Hasta el bus es más silencioso. Como los últimos del día, en los que ya no hay nada más que ganas de quitarse los zapatos y entrar en calor en la ducha y muchas cabezas inclinadas hacia los móviles.

¿Cuántas veces escuchan estos días eso tan nuestro de «es una tristeza», que repetimos en cuanto nos dan las seis? O cuando a las dos está el día tan oscuro en medio de esta nueva borrasca que parece que ya está anocheciendo. Nos sale la melancolía por las esquinas entre el mal tiempo y el horario de invierno. Para los que además madrugamos mucho, las horas de luz son tan reducidas que empiezo a sospechar lo descorazonador que tiene que ser pasar un mes de diciembre en Islandia.

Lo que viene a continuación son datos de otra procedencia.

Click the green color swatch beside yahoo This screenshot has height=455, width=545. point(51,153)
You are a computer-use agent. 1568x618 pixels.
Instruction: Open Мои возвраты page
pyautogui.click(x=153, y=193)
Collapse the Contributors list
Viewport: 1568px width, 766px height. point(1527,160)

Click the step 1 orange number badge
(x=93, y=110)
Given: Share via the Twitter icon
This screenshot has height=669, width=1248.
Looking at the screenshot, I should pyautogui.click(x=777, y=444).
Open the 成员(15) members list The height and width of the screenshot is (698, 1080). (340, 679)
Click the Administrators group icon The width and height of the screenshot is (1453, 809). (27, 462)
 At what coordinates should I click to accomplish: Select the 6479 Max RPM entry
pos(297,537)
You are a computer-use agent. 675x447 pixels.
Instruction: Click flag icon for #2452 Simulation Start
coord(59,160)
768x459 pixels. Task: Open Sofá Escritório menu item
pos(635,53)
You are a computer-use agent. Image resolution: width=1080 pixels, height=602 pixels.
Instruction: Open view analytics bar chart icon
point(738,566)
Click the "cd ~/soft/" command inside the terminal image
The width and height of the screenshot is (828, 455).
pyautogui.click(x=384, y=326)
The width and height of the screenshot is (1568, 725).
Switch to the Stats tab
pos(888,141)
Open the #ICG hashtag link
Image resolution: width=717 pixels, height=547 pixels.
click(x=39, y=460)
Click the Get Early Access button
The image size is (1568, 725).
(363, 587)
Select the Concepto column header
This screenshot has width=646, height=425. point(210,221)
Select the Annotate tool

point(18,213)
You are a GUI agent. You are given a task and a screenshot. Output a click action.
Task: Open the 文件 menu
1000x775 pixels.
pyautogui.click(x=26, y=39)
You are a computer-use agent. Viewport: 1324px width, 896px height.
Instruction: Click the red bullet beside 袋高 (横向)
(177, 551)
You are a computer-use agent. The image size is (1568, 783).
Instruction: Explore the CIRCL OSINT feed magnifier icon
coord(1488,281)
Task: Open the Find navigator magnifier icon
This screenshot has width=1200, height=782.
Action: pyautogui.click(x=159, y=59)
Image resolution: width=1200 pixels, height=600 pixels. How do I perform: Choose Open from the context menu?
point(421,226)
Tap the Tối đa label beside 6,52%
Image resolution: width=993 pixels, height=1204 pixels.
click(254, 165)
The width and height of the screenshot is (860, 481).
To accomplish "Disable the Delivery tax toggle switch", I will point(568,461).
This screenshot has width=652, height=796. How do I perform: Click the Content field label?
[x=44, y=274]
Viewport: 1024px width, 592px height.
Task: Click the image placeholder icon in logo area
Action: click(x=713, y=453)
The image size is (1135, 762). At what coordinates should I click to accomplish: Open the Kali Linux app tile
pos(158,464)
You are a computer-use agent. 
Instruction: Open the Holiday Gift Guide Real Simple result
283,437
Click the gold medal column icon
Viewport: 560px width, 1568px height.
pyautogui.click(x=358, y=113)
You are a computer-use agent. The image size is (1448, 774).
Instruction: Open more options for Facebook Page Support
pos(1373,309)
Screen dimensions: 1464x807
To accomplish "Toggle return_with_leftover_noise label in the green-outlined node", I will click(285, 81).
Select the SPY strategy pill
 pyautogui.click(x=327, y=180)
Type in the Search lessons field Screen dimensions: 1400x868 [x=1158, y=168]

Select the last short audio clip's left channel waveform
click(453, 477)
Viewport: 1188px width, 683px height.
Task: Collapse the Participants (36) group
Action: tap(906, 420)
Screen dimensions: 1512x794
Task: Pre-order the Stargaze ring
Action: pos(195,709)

Por eso buscamos la luz de las ventanas. Jugamos a quién vive en cada piso iluminado desde casa o desde la calle, con esas decenas de puntos de luz que van marcando el camino de vuelta. Atravesamos el cristal del Delicias para observar un cuadro de Hopper, la luz hacia la calle, los cuerpos inclinados sobre las tazas, la gente que no conocemos y que esconde una vida bajo el abrigo, apoyada en la barra, poniendo cafés. De noche buscamos cualquier cosa que nos ilumine. Como las vidas que nos inventamos para un niño curioso, en esos mismos lugares que a pleno sol son otra ciudad, que nos parece más nuestra.